:: WHAT TO WORK ON ::
Copy the material starting at the line that contains "This screenshot has height=768, width=1376." and ending at the line that contains "Action: pos(741,312)", renaming "status badge" as "status label" and leaving everything else unchanged. Omit the pictures from your copy.

:: DATA LISTING ::
>> start

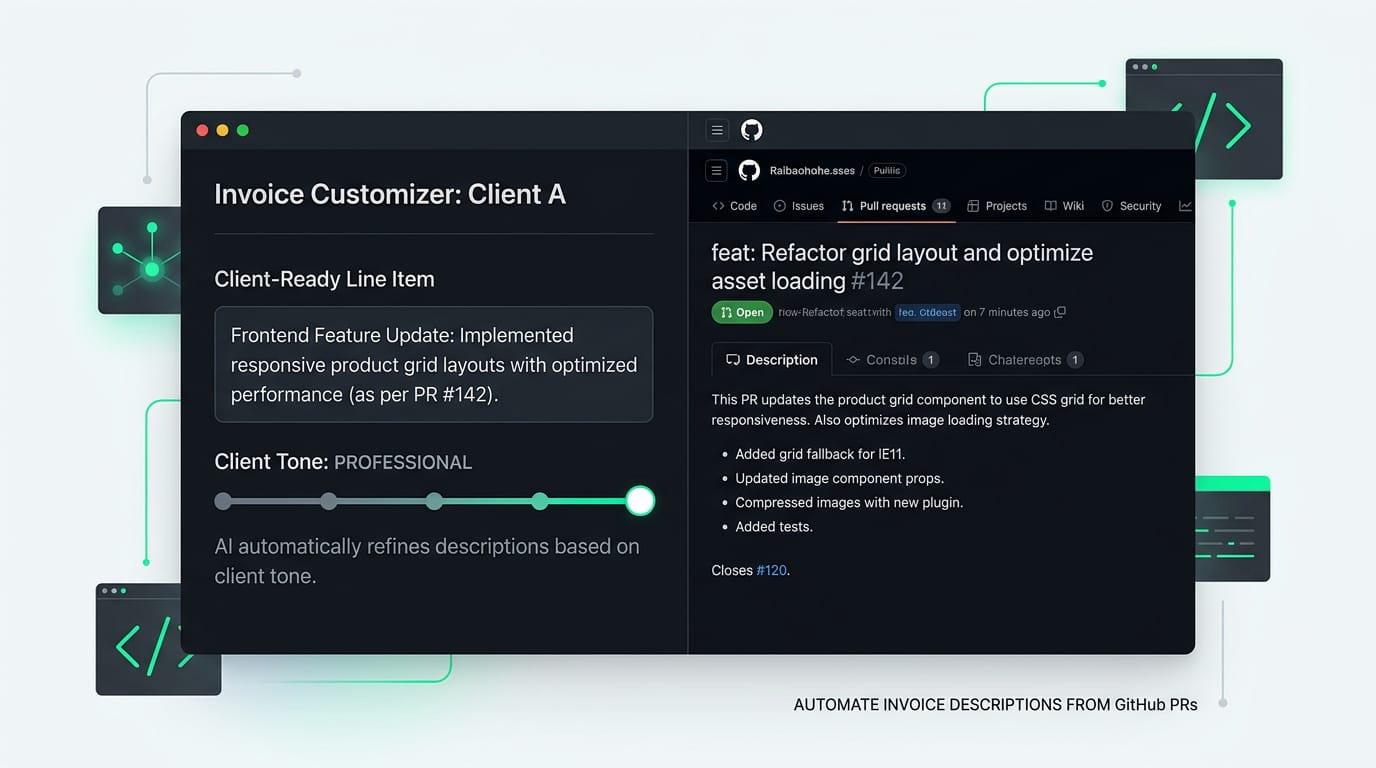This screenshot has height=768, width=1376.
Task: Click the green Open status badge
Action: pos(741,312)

>> end
>> start

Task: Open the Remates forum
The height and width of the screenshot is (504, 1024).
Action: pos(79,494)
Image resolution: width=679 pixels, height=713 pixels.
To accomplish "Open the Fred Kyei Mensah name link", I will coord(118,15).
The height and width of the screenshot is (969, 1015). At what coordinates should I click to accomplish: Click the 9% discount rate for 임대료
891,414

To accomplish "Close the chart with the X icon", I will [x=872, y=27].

>> end

:: SOLUTION FOR THIS TASK ::
This screenshot has height=768, width=1376.
Task: Click the green Open status label
Action: pos(741,312)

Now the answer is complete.